И правда, ничто не доставляло ей такого удовольствия, как дразнить во мне «жу-хана» («ханжу» на ее перевернутом языке) или, что еще более любопытно, «протестанта», хотя ни я и никто из моей семьи никогда не были приверженцами этой прекрасной религии. Вероятно, она путала меня с кем-нибудь из своих любовников, да еще считала, что все протестанты – пуритане. Во всяком случае, хотя она меня и шокировала гораздо меньше, чем думала сама, – но это доставляло ей такую радость! Это был один из тех редких случаев, когда она вдруг становилась похожей на девочку, я бы ни за что на свете не разрушил ее иллюзии – она тащилась в полный рост, по ее собственному выражению, не только когда произносила громко и публично те слова, которые я привел выше, что через некоторое время перестало производить на меня какое-либо впечатление, но прежде всего, когда проявляла самым откровенным и неприкрытым образом свое желание, направленное на меня или на одного из молодых прохожих, что было мне отнюдь не столь безразлично.
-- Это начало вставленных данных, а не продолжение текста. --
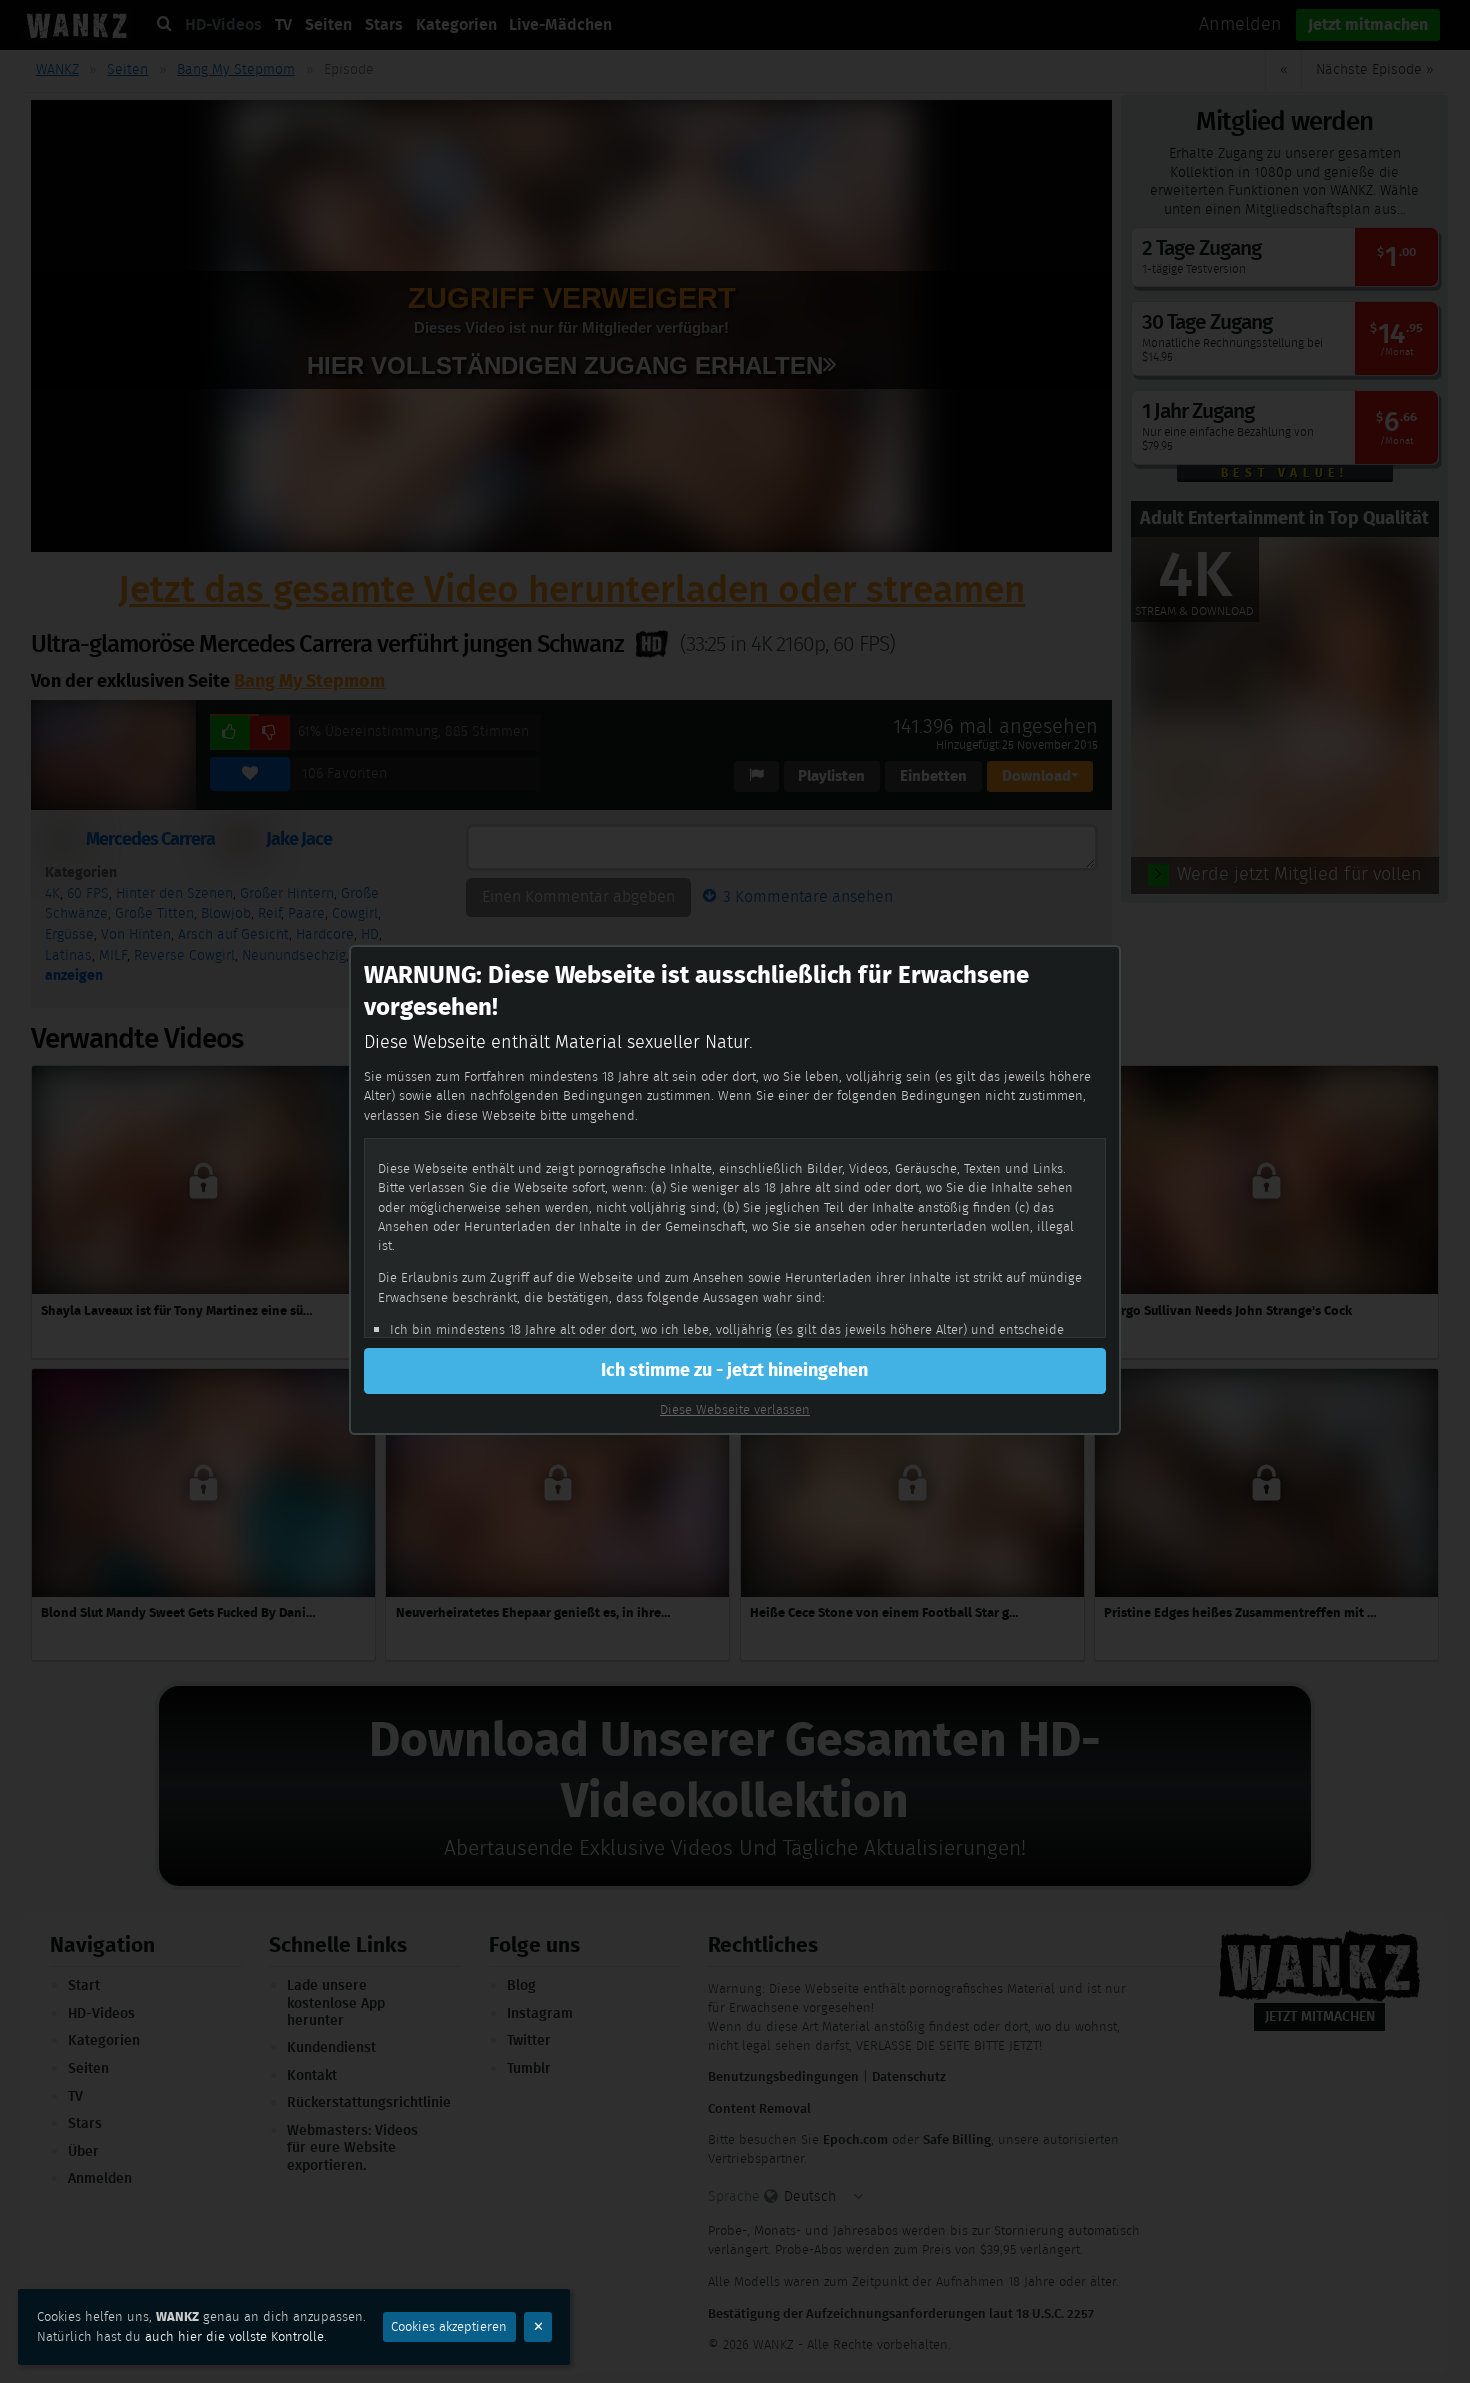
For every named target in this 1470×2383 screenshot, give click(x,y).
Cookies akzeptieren (449, 2326)
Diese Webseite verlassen (735, 1409)
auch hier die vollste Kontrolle (234, 2336)
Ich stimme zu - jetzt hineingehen (734, 1370)
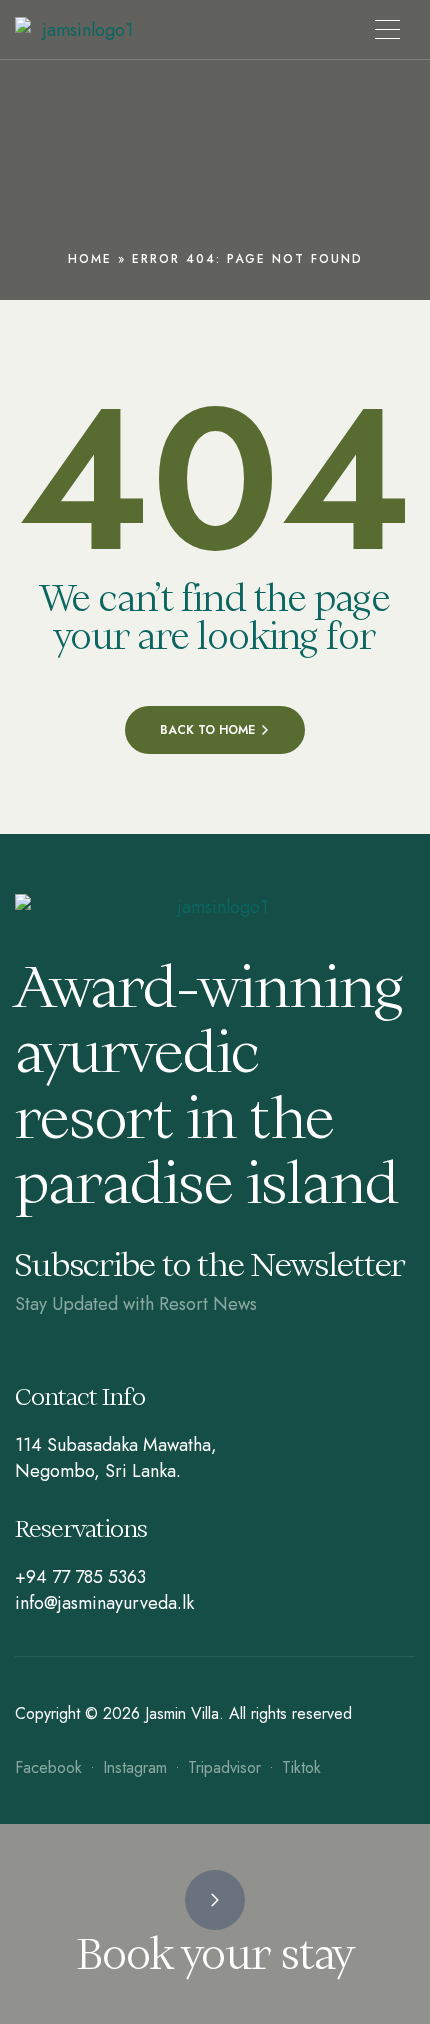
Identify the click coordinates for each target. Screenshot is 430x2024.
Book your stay (215, 1954)
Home (90, 259)
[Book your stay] (215, 1900)
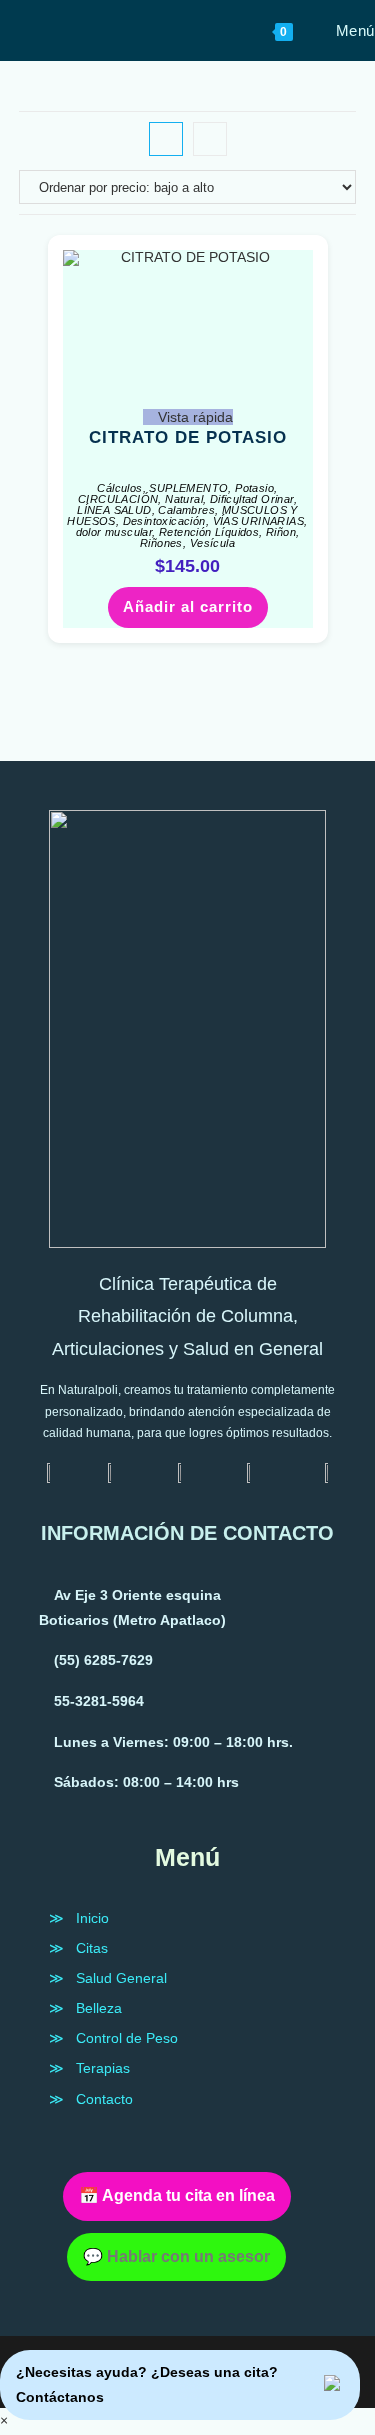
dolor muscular (114, 532)
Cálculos (119, 488)
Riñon (281, 532)
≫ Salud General (108, 1978)
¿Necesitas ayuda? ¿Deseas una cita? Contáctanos (147, 2384)
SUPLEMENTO (188, 488)
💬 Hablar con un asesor (176, 2256)
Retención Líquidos (209, 532)
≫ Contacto (91, 2099)
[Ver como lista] (210, 139)
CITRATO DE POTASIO (188, 437)
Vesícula (212, 543)
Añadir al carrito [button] (188, 606)
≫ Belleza (85, 2008)
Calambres (186, 510)
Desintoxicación (164, 521)
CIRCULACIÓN (118, 499)
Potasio (254, 488)
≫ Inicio (79, 1918)
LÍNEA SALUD (114, 510)
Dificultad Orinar (252, 499)
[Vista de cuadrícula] (166, 139)
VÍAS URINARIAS (259, 521)
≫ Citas (78, 1948)
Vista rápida (193, 417)
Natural (184, 499)
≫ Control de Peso (113, 2038)
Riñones (161, 543)
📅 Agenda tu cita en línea (177, 2195)
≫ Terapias (89, 2068)
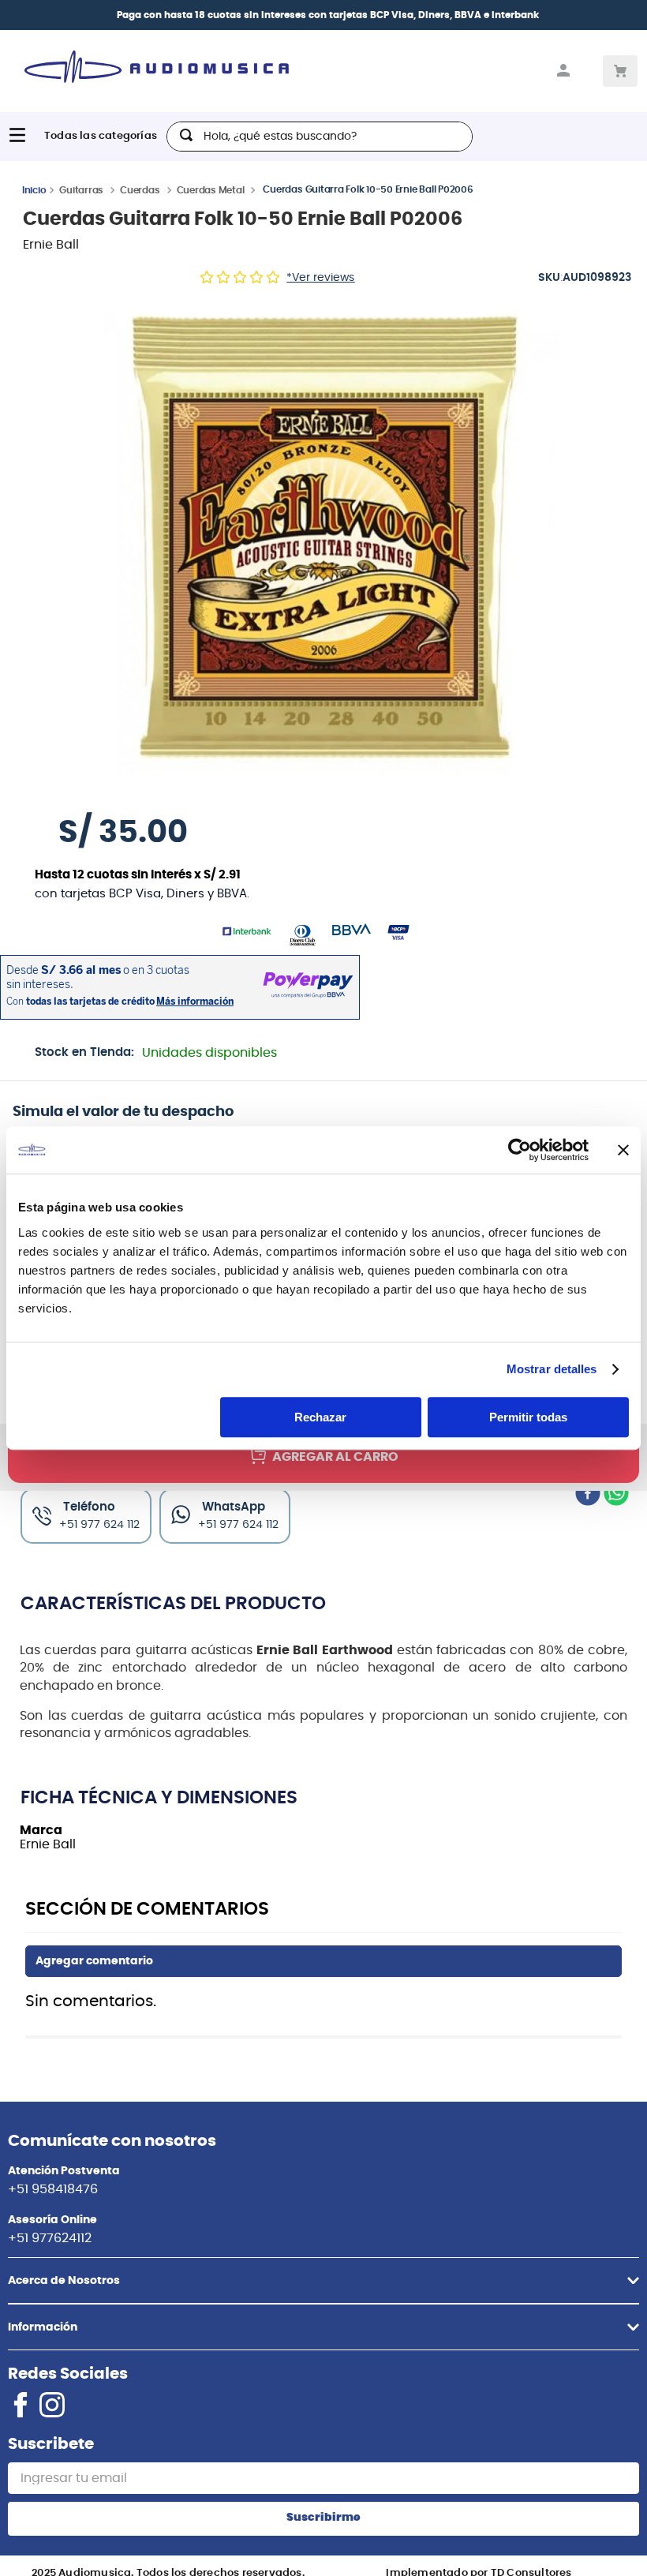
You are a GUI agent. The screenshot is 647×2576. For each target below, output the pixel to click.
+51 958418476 (53, 2189)
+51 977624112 (50, 2238)
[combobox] (319, 137)
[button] (323, 537)
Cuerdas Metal (211, 190)
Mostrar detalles (552, 1369)
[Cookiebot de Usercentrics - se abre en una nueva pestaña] (520, 1150)
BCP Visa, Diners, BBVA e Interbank (454, 15)
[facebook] (587, 1494)
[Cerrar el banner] (623, 1149)
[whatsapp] (616, 1494)
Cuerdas (139, 190)
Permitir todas (528, 1417)
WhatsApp (233, 1507)
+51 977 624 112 (238, 1524)
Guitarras (81, 190)
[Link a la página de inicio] (34, 189)
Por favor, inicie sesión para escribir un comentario (323, 1961)
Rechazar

Нет, больно, иногда ужасно больно, было мне просто находиться рядом с ней, такой лучезарно прекрасной, увы! такой желанной для всех – мне, столь недостойному (думал я) подобной чести. Когда пришло время подводить итоги, и совершенно объективно (я, конечно, шучу: в любви существует в лучшем случае великодушная субъективность), я искал на другой чаше весов то, что могло хотя бы отчасти компенсировать все усилия, все разочарования, которые она мне доставила, всех жаб, которых она заставила меня проглотить, всю черноту нашей связи, я находил прежде всего, кроме сексуального удовольствия, этот пунцовый цветок – ее красоту – милость, роскошь, невероятный, достойный фей или джиннов «Тысячи и одной ночи» дар, которым она оказалась. И то, что именно мне на долю досталось это благословение: эта неслыханная удача – то, что я встретил ее и был принят ею, избран жить рядом с ней, быть тем, кто идет с ней рядом.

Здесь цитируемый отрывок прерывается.